‘CHEGA DE BAGRINHOS! TUBARÕES JÁ’

“Calma, Gosto Ruim”. Com esse apelo reagi à açodada cobrança do meu amigo, feita do jeito que está no título acima. Mas ele, sem baixar a irritação, exalta-se. “Calma o quê, Rubão! Tá vendo não?… Nessa tarrafa só cai peixe miúdo”, gritou do outro lado da linha, referindo-se à ‘pescaria’ de hoje (9) da Operação Calvário.

Lembrei ao apressado confrade: “Até onde sei, Gosto, na grande maioria dos casos, Ministério Público ou Polícia Federal só pede prisão de gente graúda (ou nem tanto) quando tem tudo bem amarradinho”. E confessei que eu mesmo já cobrei “dos zomi” no mesmo tom: “Chega de bagrinhos! Tubarões já”.

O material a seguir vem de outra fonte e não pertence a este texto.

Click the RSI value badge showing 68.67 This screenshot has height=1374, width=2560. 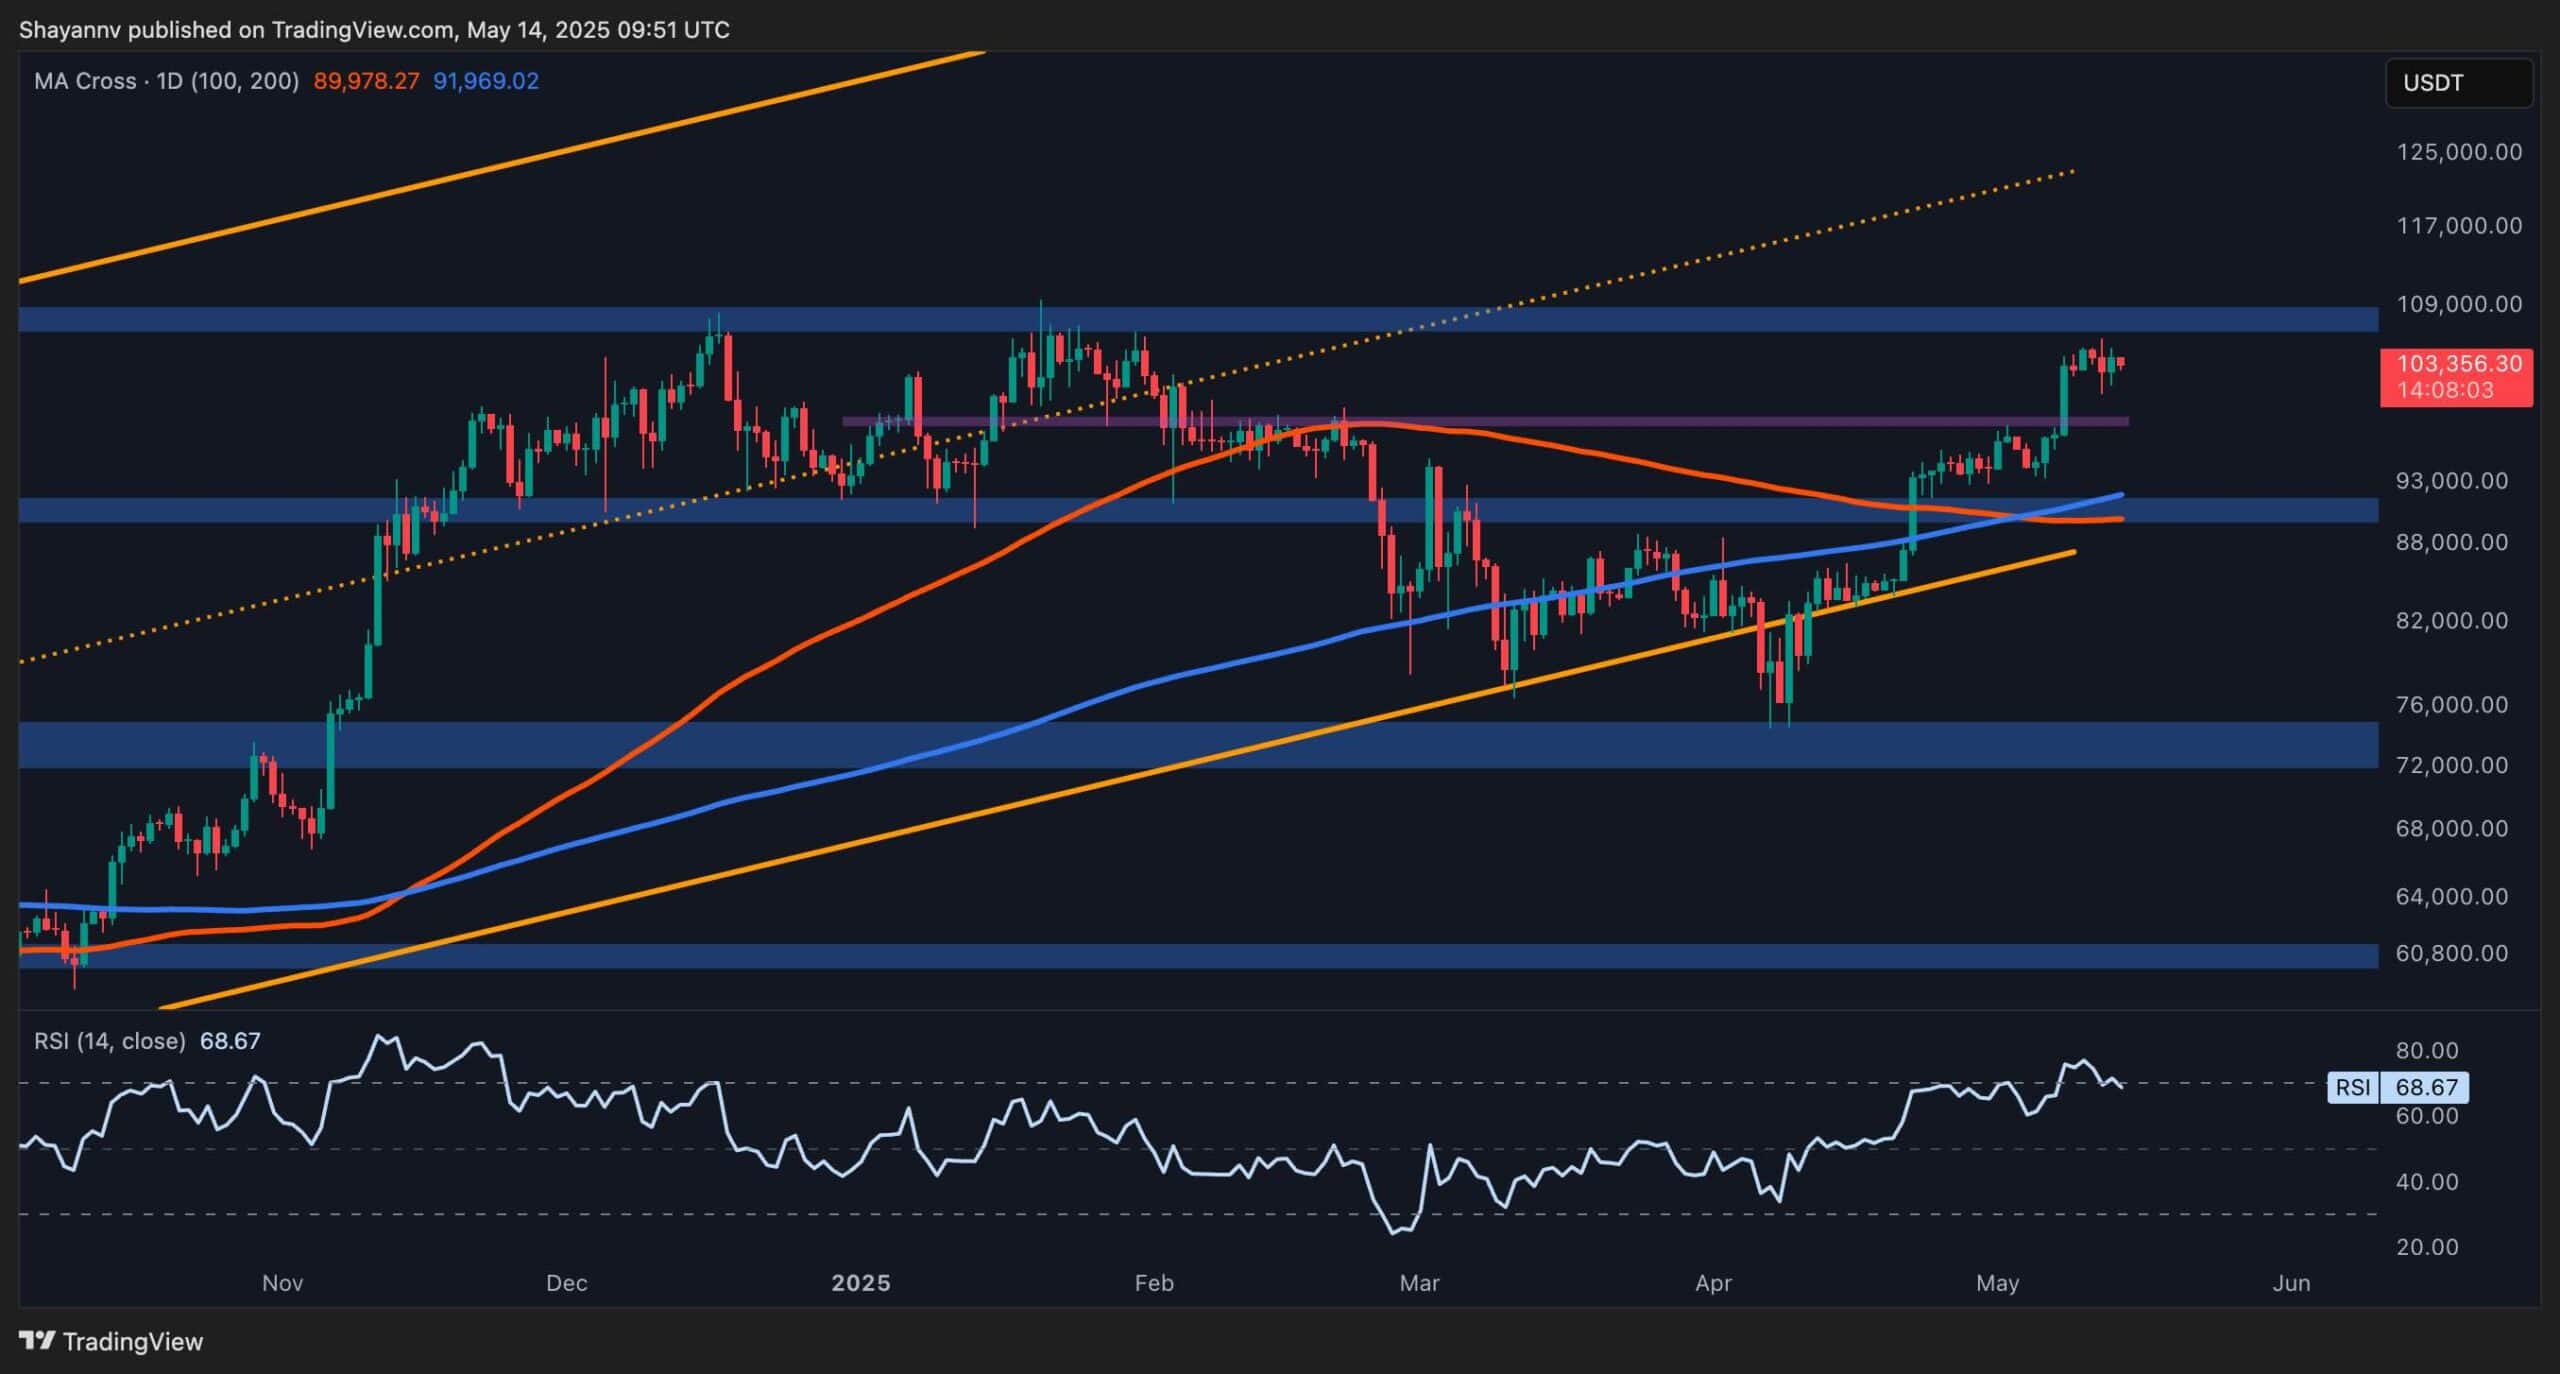(x=2426, y=1088)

Disse-lhe ainda que, diante da minha impaciência, um qualificado interlocutor deu-me um argumento que acatei no ato, tamanha a ponderação e a extrema necessidade de não botar caça no mato nessas paradas. “Você quer construir casa sem sapata, Amigo Velho?”, questionou-me a sensata e moderada fonte.

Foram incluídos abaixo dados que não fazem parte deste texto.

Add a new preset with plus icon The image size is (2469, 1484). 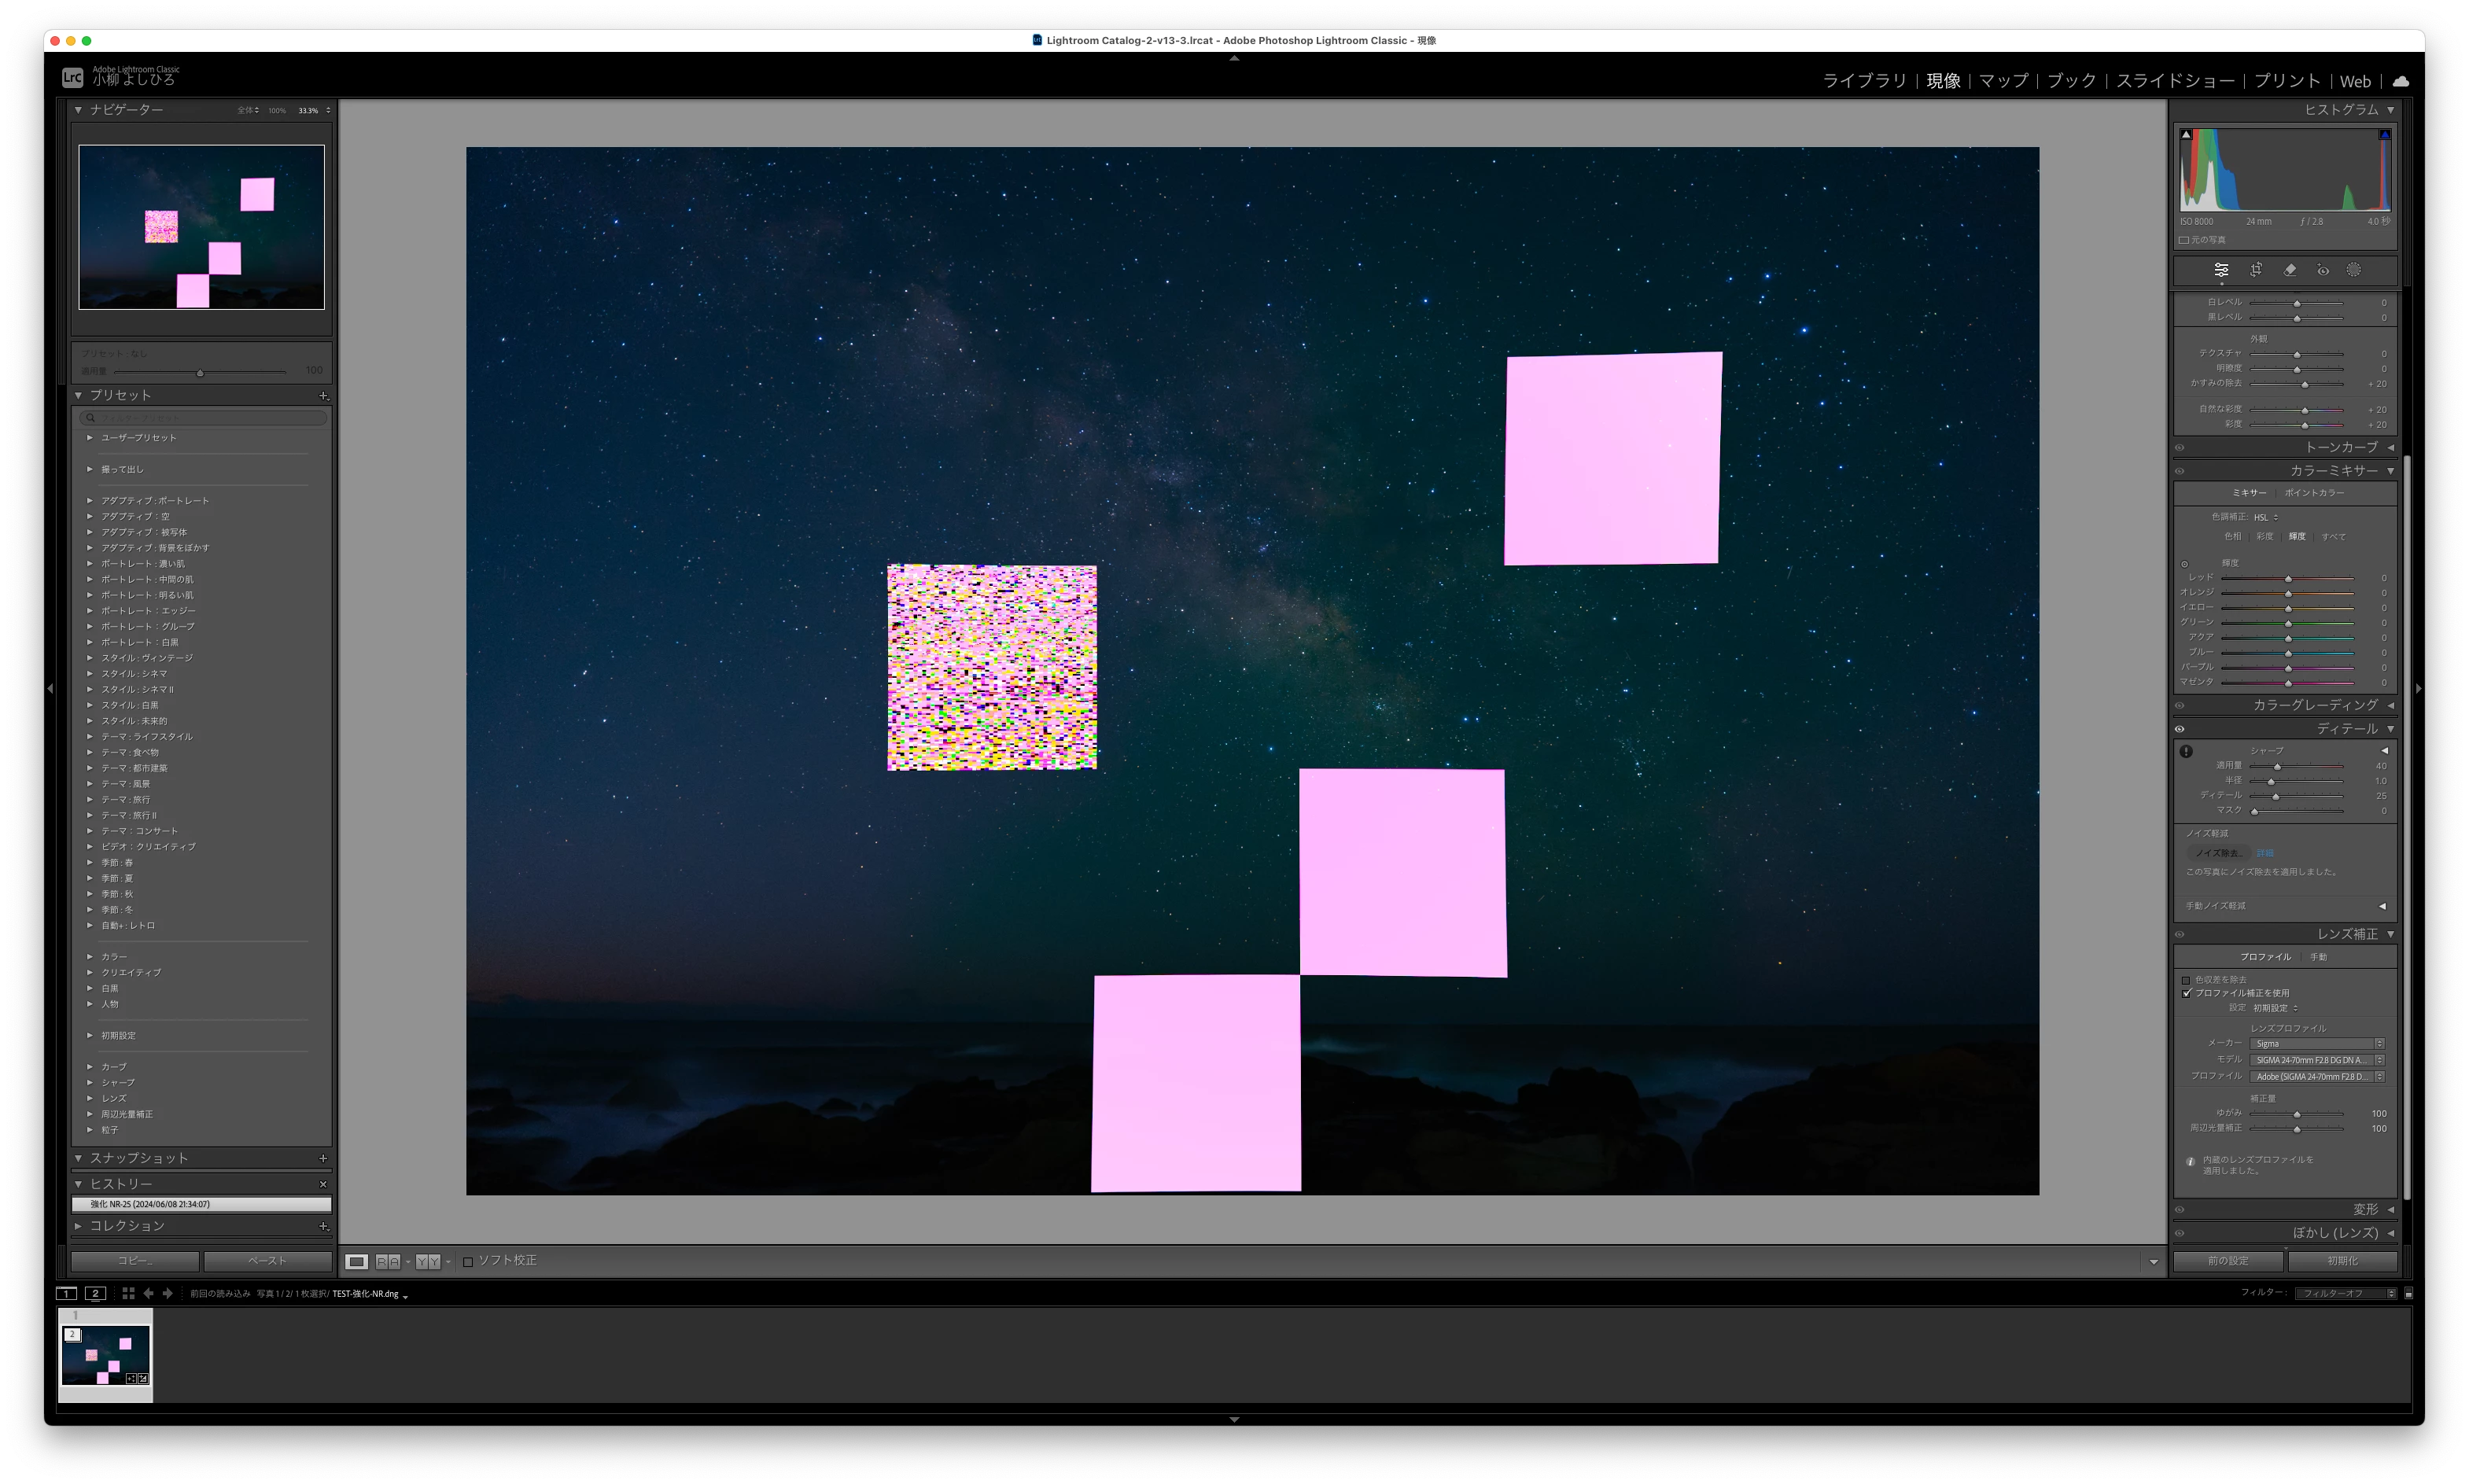click(323, 396)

Realmente, sem alicerçar bem a investigação, a casa cai – não para o investigado, mas para os investigadores. Sem as indispensáveis amarrações – delações corroboradas por checagens e documentos comprobatórios, por exemplo – é enorme a chance de incidir no processo um mais do que produtivo acionamento de algum soltador-geral.

Faz todo o sentido do mundo. Com prova provada, e não apenas deltânicas convicções, é quase impossível desmanchar o trabalho de uma equipe como a do nosso Grupo Especial de Combate ao Crime Organizado, o aclamado Gaeco. Do qual todos esperam avanço e aprofundamento em todas as suas operações contra todos os corruptores e corrompidos ainda soltos e impunes. “Duela a quién duela!”.

É só esperar e não perder as cenas dos próximos capítulos.